During these research and productization experiments, Micron does get a forward look at what future memory might need for a rapidly evolving set of workloads like AI.
The funny thing is, what they’re learning is the inherent value of what they already built as a commercial product several years ago—something that had great potential but strong competition. That would be hybrid memory cube (HMC) which has since been folded as a product as Micron focuses on what is next for that concept of memory stacked on top of logic.
As Micron looks at AI workloads the potential for this exact thing, which exists in plenty of devices now as rival HBM, has even more potential, even for inference. It might sound heavy-handed for an energy-efficiency-focused set of workloads, but more demands from the inference side will mean greater compute requirements. Doing all of that in a stacked memory device at the edge might seem like an expensive stretch, but Pawlowski says this is what he sees in his crystal ball.
“There may be a renaissance of memory stacked on logic doing neural networks at the edge. The need for higher memory bandwidth will matter more in the years ahead. There will also be a need to reduce memory interconnect power too,” Pawloski says, adding, “I believe there will come a day when an architecture that is in the HMC style will be the right thing. By then it might not just be a memory device, it could be an accelerator. There will be other capabilities that come along there as well, including better ECC, for instance.”
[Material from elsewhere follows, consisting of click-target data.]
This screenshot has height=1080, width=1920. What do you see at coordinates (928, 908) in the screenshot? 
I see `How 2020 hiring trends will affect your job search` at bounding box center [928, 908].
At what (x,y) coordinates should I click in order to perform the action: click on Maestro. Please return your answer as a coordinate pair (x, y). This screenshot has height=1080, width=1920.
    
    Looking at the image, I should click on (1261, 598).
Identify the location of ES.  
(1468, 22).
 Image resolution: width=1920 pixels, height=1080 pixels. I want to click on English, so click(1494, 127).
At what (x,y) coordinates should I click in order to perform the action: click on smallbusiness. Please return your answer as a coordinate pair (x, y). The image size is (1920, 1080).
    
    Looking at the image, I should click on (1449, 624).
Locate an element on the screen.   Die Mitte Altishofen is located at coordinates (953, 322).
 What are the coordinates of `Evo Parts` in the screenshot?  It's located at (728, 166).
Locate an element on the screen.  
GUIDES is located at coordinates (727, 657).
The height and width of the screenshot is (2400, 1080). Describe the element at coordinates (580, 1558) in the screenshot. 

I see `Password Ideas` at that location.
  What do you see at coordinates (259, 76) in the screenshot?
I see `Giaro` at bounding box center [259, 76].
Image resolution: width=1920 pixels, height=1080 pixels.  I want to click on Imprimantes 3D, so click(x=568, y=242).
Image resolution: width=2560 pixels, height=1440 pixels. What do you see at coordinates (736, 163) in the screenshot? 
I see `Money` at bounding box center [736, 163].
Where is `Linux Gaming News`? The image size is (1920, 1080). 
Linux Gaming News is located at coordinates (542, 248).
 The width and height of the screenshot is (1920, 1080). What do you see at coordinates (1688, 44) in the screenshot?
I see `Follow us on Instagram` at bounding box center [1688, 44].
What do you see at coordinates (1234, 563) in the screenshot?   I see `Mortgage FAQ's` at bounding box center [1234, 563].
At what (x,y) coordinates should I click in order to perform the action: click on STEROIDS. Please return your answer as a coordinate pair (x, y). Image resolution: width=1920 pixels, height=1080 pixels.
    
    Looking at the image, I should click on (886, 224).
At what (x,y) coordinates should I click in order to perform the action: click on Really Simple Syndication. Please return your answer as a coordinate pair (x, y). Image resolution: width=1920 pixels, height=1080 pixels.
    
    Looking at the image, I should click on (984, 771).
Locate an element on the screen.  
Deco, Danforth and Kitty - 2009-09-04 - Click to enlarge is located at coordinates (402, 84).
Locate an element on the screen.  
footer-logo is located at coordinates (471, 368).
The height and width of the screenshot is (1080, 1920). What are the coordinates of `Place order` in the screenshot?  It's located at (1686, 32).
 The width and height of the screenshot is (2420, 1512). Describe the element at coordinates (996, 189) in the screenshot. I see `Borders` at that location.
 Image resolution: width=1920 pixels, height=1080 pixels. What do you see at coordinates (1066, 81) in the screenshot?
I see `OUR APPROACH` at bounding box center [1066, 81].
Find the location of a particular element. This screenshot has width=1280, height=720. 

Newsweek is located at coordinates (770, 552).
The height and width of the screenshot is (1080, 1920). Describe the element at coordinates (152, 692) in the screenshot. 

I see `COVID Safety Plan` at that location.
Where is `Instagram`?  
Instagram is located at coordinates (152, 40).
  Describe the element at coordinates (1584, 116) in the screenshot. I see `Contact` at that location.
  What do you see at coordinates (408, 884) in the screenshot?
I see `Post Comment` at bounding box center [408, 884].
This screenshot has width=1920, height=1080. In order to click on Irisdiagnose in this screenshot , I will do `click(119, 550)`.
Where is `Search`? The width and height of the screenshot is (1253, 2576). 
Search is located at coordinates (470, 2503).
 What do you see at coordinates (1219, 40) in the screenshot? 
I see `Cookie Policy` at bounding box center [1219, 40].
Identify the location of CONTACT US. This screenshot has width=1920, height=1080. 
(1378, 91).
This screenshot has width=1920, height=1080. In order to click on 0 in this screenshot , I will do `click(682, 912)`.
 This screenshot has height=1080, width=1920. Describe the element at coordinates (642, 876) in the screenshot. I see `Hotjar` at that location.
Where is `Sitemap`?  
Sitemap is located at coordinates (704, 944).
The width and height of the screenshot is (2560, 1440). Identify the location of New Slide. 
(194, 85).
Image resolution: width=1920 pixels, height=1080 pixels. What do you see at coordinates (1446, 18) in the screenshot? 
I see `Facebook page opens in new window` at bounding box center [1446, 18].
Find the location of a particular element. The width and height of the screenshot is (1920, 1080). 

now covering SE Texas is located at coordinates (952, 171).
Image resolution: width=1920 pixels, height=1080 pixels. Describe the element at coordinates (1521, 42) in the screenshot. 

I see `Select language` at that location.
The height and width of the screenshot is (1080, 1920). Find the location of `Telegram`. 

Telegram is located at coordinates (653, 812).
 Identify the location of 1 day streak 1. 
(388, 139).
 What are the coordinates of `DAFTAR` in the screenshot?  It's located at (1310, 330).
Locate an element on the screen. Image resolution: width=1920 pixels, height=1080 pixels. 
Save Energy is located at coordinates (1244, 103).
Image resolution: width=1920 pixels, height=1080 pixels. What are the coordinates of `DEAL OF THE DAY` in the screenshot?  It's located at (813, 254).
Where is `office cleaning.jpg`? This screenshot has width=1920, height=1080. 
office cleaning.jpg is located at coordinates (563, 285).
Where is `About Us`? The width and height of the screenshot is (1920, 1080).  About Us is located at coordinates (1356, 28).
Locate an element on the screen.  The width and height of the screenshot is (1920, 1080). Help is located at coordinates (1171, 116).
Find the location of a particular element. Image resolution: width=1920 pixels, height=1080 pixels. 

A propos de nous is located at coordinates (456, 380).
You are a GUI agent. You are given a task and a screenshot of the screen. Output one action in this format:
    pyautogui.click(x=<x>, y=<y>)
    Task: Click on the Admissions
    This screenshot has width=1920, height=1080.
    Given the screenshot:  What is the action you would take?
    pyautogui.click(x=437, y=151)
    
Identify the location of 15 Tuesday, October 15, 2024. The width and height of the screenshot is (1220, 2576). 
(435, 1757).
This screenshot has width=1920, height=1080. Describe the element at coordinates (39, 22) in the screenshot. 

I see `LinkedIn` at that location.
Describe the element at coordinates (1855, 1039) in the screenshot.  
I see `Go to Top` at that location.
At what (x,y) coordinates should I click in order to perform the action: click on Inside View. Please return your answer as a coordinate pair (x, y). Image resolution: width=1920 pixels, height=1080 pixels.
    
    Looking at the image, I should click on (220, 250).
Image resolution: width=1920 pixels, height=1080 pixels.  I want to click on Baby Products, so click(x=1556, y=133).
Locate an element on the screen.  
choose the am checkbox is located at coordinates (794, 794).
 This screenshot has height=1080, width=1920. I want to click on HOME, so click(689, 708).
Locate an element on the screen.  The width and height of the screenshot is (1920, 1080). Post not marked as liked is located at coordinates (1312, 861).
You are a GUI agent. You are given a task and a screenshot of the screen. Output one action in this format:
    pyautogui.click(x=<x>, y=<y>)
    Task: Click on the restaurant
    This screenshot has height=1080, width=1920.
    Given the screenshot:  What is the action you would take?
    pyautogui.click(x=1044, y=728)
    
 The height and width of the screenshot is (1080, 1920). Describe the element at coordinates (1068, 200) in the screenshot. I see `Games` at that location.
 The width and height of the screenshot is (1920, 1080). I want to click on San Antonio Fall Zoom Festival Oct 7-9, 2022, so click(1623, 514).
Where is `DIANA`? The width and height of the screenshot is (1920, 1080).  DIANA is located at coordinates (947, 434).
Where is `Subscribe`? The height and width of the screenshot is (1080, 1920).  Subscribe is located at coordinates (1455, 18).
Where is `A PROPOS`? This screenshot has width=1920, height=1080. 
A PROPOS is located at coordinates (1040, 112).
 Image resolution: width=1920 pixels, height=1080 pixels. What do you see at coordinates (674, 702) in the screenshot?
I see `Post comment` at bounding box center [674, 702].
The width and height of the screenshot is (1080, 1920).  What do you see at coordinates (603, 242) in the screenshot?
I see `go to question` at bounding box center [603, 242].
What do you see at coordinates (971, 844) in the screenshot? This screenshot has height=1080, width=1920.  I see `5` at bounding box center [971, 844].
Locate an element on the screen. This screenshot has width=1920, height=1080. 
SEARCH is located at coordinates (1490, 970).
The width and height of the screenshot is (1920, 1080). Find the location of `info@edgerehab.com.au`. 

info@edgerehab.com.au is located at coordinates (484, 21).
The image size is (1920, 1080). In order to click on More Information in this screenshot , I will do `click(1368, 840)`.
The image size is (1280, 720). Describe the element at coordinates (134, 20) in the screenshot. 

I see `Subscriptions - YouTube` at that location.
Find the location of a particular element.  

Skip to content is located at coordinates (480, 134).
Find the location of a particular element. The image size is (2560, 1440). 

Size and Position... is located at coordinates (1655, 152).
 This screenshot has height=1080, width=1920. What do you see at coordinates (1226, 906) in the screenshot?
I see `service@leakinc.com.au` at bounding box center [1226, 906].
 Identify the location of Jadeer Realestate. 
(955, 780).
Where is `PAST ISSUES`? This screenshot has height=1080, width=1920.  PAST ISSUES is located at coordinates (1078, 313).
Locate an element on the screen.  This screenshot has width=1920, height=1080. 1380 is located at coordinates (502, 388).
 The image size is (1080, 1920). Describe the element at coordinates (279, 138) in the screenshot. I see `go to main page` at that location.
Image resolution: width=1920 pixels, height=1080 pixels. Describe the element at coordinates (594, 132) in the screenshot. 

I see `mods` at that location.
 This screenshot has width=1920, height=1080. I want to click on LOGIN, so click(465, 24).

It’s hard to tell where the research ends and the commercial potential begins with some of Micron’s research efforts for new chips or accelerators. If indeed these flow into the next instantiation of HMC, whatever that might be, this is interesting backstory. But when it comes to innovating in memory in a meaningful way that captures what AI chips need now the market might move on before Micron has a chance to intercept it with who knows what analog and other inference devices at the fore.